I think it is very important to work with a financial advisor with whom you can connect and communicate effectively. Personal finance is well "personal", I think it's important to think about what you value in a financial advisory relationship. You can also ask friends and family for referrals. Finally, you can visit any of these sites to find a Certified Financial Planner in your community.
These sites will also have questions for you to ask when you hire another financial planner.
Good luck to you.
Advisors only make money because investors pay for their advice. If you’re working with someone who charges you fees and won’t be 100% transparent, it’s time to hit the road.
Of course, there’s more to it than just leaving and going someone else; your personal experience is proof that finding the perfect financial manager isn’t the easiest thing to do. You need an advisor who not only understands the markets, but also knows your goals and how best to help you. It’s always best if you can work with someone you know and trust. If you don’t have a personal connection, talk to friends and family - people in similar situations to your own - and see if they have an advisor they can vouch for.
You don’t NEED a financial advisor. We can be very helpful and provide a valuable service, but money managers and advisors aren’t the only path to financial success. You should only pay for the services of someone who is honest, who explains what they’re doing with your investments and why they’re taking those actions. It’s your money, so you should feel like it’s being cared for properly.
A good advisor should spend time to tell you what she is doing with your money and should also set expectations right. If your advisor is not taking the time to communicate with you and to answer your questions, then I think it is not a good fit.
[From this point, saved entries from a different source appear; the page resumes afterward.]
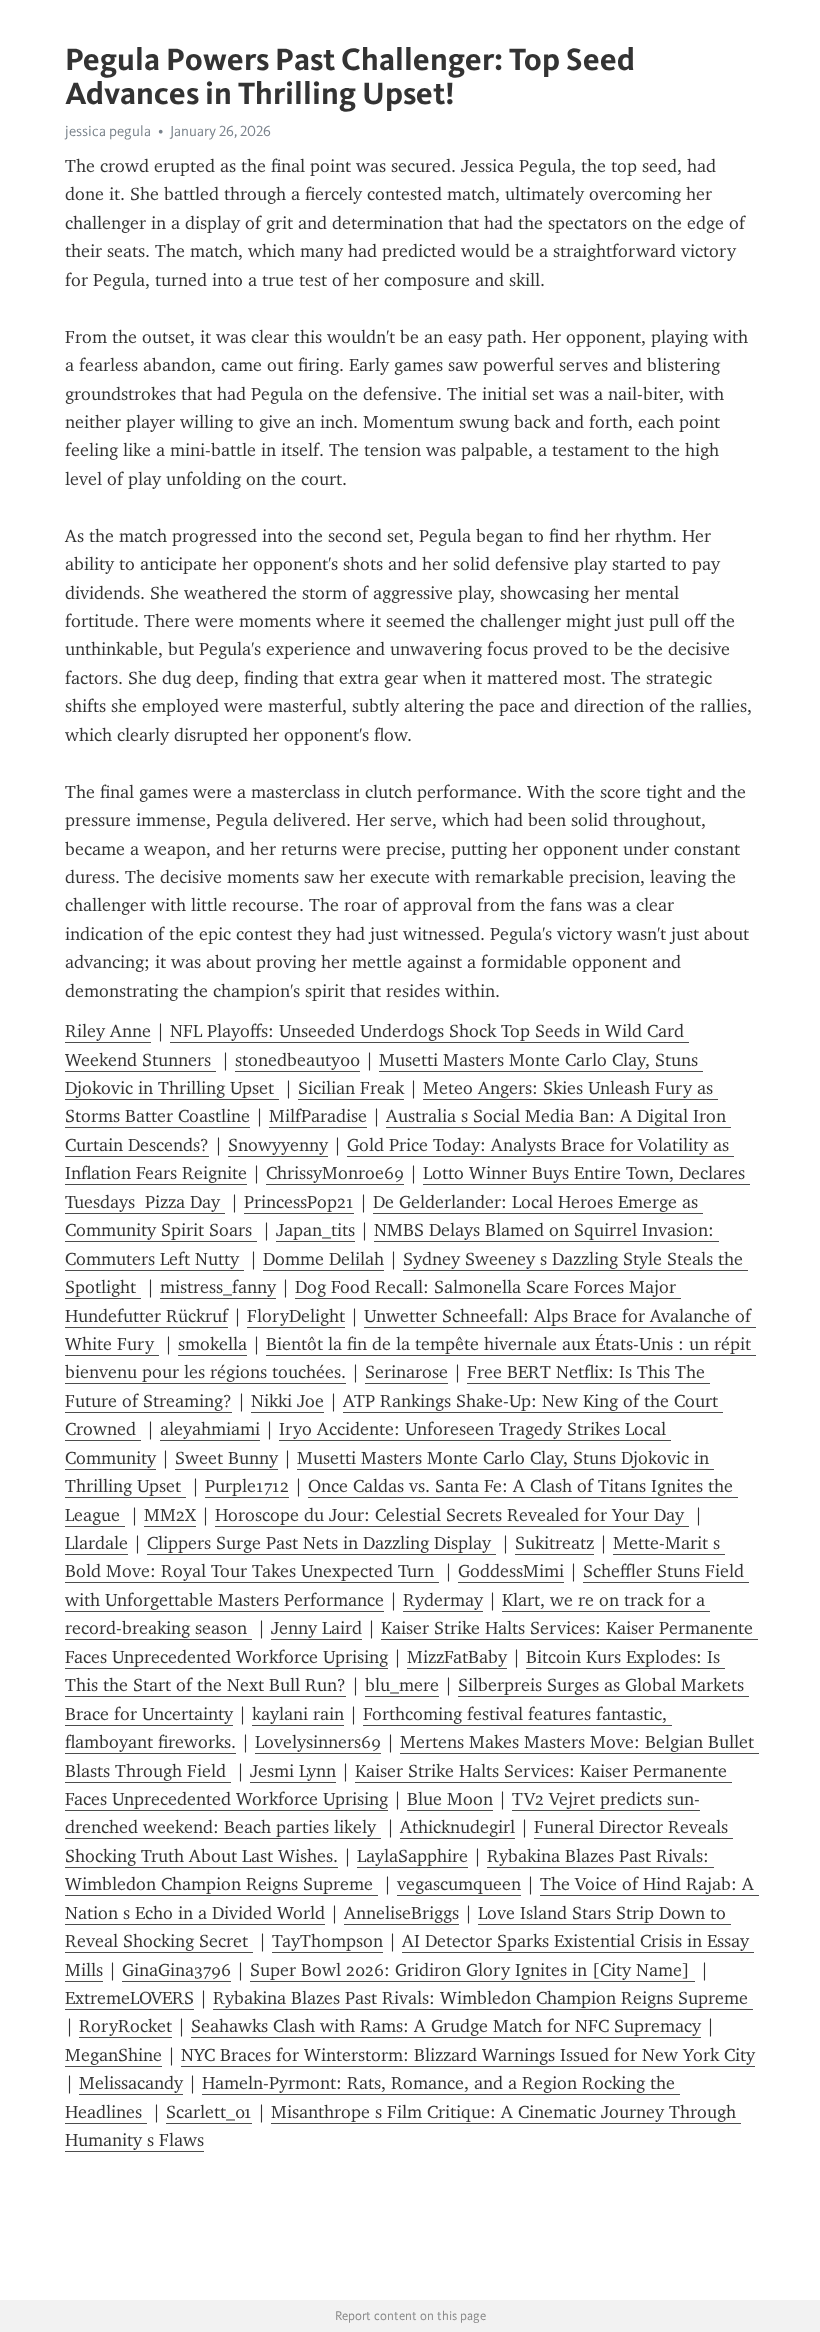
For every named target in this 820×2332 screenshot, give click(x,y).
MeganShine (113, 2055)
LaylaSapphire (412, 1856)
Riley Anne (108, 1031)
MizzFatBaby (457, 1657)
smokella (212, 1344)
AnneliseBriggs (401, 1913)
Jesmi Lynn (293, 1771)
However, it may also be possible that your advisor does not want to tell you which company to invest in, because she does not pick individual stocks but believes in investing in a diversified portfolio. In this case, she should be able to articulate her reasoning. Personally, I believe that a diversified portfolio is the best option for most clients. However, if you believe otherwise and have a strong opinion then you should look elsewhere.
I am also a bit surprised that you are not able to see what your advisor is doing in your portfolio. Most portfolios run by advisors are completely transparent and clients have access to their accounts and get monthly statements with holdings.
Yes, find a new advisor or adopt an investment approach that doesn't require one.
Does your current advisor simply not have time? Is the account balance too low (and thus the fees too small) to dedicate much time to you? Or do they want to keep you in the dark? I'd hope it's one of the first two, but would be afraid it's the third! I understand that the advisor may be in a time crunch and isn't necessarily a "teacher", but this attitude seems dismissive at best, and even a bit adversarial.
If you're new to the whole investing process, you may want to consider low-cost index funds at Vanguard, Fidelity, Schwab, etc. Costs matter greatly in the long-run and keeping them low will help your long-term returns. You can then take some time to read, research and learn about investing so you can decide later if active or passive investing is best for you. Maybe you'll never go back to an advisor!
The fact that you are questioning your current advisor is reason enough. Who you choose to manage your money involves your trust and being heard. This does not sound like the case for you with this advisor.
If your current advisor is not willing to take the time to answer your questions and give you some options is a red flag. There are many different types and structures of investments that may be appropriate for you. Even if your advisor thinks his or her idea is the one and only for you at the very least other alternatives should be explained for you to understand.
So yes, I would recommend interviewing different advisors until you find the right fit for you.